Pour l'un des jeunes c'est une lente descente aux enfers. On ne voit aucune main secourable se tendre pour les emmener vers autre chose. La seule entraide vient de ceux qui les entour et sont dans le même trip.
C'est poignant, c'est touchant, c'est poisseux. le graphisme m'a impressionné, le choix de l'aquarelle est plus que judicieux. Il renforce le sentiment de malaise, nous entraîne dans le monde de la nuit et des substances pour "voyager". Chaque case mérite que l'on s'y arrête, c'est saisissant et troublant.
Pourquoi ai-je té autant troublé ? J'ai enseigné dans des milieux difficiles et auprès des populations les plus éloignées des codes de l'école et parfois de la société. J'ai cru reconnaître certains de mes anciens élèves; ceux qui se faisaient moquer pour leurs vêtements, leurs coupes de cheveux, parfois pour leurs odeurs. Certains d'entre eux vivaient dans des lieux chauffés au bois et mal aérés, leurs vêtements étaient imprégnés de l'odeur de feu de bois. Je me souviens de cet élève qui ne venait pas en cours les jours de grandes marées car il allait à la mer pour pêcher et rapporter un peu d'argent à la maison. L'école était bien loin de leur priorité, ils venaient parce que c'était obligatoire. Comme enseignant, j'ai toujours agi pour permettre à ces élèves de trouver leur place à l'école et dans la société, faire en sorte qu'ils soient respectés, respectueux. Je leur ai toujours apporté l'estime à laquelle ils avaient droit.
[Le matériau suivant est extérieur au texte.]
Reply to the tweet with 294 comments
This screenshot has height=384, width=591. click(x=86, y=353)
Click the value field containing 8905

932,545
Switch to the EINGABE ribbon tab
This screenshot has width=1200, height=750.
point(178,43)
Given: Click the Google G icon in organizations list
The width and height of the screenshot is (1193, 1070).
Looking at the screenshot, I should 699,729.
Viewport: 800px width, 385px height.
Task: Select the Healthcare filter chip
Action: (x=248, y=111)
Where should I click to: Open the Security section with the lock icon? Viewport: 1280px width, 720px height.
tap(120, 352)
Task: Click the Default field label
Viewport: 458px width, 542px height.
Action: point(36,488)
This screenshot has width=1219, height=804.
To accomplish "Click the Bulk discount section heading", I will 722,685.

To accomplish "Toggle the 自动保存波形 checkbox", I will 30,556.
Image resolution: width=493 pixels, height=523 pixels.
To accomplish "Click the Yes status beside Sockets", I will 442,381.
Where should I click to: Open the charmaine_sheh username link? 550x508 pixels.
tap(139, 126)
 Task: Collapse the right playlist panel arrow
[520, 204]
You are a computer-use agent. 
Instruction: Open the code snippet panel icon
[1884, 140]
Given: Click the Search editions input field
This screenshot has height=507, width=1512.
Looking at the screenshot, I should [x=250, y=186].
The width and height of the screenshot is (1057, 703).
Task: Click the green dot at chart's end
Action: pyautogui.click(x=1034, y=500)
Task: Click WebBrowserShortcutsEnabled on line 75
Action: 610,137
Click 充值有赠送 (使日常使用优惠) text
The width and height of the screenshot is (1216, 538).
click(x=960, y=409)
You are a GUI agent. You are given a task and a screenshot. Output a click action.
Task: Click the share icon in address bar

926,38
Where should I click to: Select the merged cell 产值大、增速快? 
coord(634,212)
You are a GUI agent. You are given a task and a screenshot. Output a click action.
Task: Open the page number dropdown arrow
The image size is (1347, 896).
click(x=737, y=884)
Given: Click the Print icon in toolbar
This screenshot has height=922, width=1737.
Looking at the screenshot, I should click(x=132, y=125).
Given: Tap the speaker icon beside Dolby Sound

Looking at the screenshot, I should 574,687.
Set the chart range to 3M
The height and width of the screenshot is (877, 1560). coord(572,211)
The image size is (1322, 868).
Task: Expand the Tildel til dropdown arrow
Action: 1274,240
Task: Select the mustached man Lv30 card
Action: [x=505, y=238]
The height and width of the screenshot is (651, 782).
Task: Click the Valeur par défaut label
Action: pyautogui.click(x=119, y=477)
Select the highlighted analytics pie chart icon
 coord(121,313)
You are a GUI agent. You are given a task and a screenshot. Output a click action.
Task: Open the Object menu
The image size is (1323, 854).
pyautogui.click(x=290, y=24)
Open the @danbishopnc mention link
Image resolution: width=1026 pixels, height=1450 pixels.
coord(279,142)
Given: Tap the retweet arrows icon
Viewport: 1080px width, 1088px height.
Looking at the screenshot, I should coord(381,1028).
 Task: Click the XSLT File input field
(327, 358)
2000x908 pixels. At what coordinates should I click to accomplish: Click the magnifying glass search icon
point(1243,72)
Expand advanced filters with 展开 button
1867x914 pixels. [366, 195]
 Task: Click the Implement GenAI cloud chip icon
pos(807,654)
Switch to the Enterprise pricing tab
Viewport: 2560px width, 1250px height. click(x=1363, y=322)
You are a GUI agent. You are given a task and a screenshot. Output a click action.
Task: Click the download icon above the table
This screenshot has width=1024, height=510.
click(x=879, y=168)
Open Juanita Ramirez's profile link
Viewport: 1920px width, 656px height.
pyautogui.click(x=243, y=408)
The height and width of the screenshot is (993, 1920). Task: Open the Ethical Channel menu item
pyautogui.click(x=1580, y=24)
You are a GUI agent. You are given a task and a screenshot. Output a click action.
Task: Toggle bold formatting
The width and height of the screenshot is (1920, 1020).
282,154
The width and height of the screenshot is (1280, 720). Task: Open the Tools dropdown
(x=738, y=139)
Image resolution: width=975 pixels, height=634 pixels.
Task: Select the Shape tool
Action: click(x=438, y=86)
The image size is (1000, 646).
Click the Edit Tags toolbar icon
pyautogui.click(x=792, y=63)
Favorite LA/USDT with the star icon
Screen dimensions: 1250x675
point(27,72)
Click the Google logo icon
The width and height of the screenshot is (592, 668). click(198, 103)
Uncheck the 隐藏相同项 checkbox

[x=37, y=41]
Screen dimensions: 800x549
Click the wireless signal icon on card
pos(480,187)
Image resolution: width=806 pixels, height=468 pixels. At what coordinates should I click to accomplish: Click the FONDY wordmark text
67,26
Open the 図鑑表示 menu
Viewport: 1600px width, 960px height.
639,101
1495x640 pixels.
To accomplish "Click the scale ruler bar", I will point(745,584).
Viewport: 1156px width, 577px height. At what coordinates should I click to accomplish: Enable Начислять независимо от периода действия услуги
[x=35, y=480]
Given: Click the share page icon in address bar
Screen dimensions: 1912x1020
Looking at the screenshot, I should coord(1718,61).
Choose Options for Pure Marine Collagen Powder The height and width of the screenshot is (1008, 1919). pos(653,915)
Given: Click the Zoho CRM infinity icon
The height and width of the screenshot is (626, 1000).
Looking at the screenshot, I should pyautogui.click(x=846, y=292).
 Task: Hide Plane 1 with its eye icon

Devenu chef d'établissement, c'est devenu un point fort des projets des collèges ou des lycées que j'ai eu l'honneur de diriger.
Eh oui, ce roman graphique m'a renvoyé tout ceci et je peux affirmer que les jeunes décrits n'étaient pas des charognes, juste des victimes de leur environnement.
Je vais lire le roman de
Simon Johannin, mais pas tout de suite, pour récupérer.
Lisez ce roman graphique, il vous aidera peut-être à mieux comprendre les réactions de certains jeunes un peu marginaux.